As a nation, the U.S. chose a haphazard, uncoordinated and inconsistent route to deal with the educational impact of Covid-19. American school districts all-too-often defaulted to remote learning – which experts overwhelmingly agree is inferior to in-person schooling – while failing to provide students – primarily minority, rural and low-income students – with the technological and support tools necessary to make remote learning a success. The consequences are stark. According to a January report from Common Sense Media and the Boston Consulting Group, an estimated 12 million American children haven’t had the internet tools and connections needed for remote learning and, according to Bellwether Education Partners, approximately 3 million children missed out entirely on a full year of education. Those children have been left behind. Because black and Latino Americans are more likely to have contracted Covid-19, more likely to have been hospitalized for it, and more likely to know someone who has died from it, parents of black and Latino children have preferred remote education over in-person schooling, to their children’s distinct disadvantage: 55% of black parents and 40% of Latino parents in a recent Axios/Ipsos poll were either extremely concerned or very concerned about schools in their communities reopening too quickly during Covid-19 … compared with 25% of white parents. As a consequence, the school-attendance racial gap now is wider than ever, exacerbating educational inequality and class, labor union, and racial divides.
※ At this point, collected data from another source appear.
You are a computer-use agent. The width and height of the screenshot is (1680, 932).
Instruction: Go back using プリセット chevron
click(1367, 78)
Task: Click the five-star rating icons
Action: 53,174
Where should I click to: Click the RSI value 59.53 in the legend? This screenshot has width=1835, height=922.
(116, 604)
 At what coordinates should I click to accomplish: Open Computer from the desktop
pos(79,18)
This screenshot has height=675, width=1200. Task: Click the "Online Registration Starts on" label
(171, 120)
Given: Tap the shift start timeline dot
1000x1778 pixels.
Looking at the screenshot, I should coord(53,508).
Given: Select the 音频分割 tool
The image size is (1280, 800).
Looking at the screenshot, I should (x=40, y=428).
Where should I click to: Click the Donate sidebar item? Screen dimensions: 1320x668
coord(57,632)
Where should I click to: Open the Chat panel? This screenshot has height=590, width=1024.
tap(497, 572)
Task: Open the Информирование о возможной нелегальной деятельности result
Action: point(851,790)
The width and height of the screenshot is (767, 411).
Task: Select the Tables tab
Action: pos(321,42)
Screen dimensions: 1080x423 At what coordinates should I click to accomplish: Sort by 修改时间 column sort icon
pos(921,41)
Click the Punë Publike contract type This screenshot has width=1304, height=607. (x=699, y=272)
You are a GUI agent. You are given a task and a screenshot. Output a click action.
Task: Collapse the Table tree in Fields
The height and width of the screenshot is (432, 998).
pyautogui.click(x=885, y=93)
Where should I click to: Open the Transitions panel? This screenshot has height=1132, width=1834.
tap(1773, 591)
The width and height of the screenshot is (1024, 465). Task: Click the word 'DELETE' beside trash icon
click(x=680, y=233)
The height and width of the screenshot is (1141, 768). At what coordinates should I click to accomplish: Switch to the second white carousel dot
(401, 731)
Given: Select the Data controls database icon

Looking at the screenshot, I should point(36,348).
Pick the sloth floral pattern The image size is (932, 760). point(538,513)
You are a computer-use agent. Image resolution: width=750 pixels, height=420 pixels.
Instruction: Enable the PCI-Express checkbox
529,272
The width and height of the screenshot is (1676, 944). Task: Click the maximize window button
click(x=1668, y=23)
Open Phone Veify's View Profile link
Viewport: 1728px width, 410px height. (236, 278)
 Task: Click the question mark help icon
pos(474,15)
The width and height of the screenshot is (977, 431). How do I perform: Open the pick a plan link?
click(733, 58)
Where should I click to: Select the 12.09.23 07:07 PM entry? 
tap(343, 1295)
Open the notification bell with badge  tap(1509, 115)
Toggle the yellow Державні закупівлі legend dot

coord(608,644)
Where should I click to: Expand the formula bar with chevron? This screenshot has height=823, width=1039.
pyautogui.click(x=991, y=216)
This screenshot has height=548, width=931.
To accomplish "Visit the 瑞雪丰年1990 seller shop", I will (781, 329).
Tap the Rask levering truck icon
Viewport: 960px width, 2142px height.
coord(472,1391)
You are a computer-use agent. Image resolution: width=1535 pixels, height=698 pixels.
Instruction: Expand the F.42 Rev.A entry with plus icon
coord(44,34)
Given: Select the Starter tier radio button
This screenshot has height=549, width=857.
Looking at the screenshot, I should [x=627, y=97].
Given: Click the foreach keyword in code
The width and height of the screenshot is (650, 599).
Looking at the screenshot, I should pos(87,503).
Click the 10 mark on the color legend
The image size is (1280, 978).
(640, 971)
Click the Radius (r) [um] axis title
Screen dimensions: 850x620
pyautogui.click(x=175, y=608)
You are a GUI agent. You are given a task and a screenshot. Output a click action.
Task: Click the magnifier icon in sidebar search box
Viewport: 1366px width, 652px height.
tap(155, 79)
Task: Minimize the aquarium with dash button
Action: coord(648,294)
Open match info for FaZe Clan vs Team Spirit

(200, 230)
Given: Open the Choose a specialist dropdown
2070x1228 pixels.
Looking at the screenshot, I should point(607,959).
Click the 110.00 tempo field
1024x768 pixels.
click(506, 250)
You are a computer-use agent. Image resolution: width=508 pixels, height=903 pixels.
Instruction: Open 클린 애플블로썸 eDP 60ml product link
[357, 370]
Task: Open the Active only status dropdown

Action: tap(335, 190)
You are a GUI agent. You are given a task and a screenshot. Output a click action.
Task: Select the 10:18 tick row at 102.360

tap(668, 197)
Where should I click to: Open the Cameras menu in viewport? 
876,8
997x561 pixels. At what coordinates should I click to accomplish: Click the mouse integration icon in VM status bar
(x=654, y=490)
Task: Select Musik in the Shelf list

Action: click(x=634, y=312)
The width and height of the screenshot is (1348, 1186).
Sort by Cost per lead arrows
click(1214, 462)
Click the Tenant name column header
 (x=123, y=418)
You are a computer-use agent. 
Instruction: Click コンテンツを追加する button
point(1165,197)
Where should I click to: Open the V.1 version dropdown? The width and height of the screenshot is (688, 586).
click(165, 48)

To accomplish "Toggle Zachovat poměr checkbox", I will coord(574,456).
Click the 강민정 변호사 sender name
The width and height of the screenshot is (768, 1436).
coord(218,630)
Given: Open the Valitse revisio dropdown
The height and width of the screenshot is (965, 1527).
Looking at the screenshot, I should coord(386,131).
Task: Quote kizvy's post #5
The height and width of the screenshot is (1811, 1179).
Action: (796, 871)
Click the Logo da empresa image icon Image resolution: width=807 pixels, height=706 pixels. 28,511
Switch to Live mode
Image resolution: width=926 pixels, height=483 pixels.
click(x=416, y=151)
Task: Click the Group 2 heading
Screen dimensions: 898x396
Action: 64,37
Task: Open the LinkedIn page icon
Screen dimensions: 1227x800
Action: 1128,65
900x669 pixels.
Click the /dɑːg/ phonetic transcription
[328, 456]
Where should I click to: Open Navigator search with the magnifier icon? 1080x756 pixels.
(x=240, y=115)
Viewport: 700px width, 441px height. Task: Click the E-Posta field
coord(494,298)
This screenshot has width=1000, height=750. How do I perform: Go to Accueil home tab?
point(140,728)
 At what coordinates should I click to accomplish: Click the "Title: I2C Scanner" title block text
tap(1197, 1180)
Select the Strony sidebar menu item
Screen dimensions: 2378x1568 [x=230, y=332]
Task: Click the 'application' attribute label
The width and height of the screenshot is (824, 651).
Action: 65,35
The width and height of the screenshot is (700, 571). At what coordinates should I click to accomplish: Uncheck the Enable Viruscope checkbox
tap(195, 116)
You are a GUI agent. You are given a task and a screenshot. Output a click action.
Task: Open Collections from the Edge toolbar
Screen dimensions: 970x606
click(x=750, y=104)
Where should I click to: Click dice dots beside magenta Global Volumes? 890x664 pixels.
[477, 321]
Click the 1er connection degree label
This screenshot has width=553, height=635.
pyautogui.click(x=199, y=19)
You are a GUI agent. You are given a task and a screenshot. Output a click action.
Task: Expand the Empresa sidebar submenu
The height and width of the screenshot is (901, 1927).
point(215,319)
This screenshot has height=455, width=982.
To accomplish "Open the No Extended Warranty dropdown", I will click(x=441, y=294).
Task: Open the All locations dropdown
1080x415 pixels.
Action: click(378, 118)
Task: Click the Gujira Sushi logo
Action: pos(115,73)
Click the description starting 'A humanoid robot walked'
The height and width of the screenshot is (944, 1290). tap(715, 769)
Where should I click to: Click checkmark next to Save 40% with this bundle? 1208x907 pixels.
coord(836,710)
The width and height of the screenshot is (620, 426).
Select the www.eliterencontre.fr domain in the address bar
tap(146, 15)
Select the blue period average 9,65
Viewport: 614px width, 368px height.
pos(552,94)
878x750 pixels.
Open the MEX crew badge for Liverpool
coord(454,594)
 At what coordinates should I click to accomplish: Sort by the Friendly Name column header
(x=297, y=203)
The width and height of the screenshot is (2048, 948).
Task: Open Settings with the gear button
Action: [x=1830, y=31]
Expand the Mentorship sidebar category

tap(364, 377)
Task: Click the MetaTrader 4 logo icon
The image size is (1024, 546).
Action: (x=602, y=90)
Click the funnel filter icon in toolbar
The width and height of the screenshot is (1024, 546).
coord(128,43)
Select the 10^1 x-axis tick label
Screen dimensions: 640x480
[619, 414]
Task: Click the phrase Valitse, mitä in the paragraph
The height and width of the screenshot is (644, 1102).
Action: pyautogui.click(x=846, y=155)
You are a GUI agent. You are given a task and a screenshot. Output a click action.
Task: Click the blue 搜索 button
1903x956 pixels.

There continues to be significant tension between teachers’ unions, on the one hand, and urban school districts and parents’ groups, on the other. According to a report from the Center on Reinventing Education at the University of Washington, almost 75% of urban school districts currently offer only remote instruction. They have been pressured by teachers’ unions and parents (Chicago being a highlighted example), often by minority parents who question the adequacy of Covid-19 safety measures … with the result that fewer than 50% of students physically attend in-person classes even when they are made available. Although President Biden has made school re-openings a national priority, the Federal government is powerless to compel them, a further Inconvenient Truth in America. Little therefore has been attempted at the Federal level. Simply put, educating America’s children hasn’t been a high enough priority for America’s voting public. It needs to be. It is hoped that the deleterious educational effects of Covid-19 will change the non-benign negligence of America’s elected officials. After all, American voters no longer can question the long-term adverse effect that educational deficits have on America and its children, on future generations and their economic, social, psychological and physical well-being. The Inconvenient Truth is that America is orchestrating its own long-term decline by disregarding the importance of revising its educational institutions, by not adopting a national policy, and by not redirecting tax dollars to the places where they will do the most good. Students who have been on the wrong side of the cultural, economic or digital divide will face virtually insurmountable hurdles in trying to catch up. That’s a reality that America’s governments must face and aggressively address …, or come to terms with the Inconvenient Truth of America’s inevitable decline.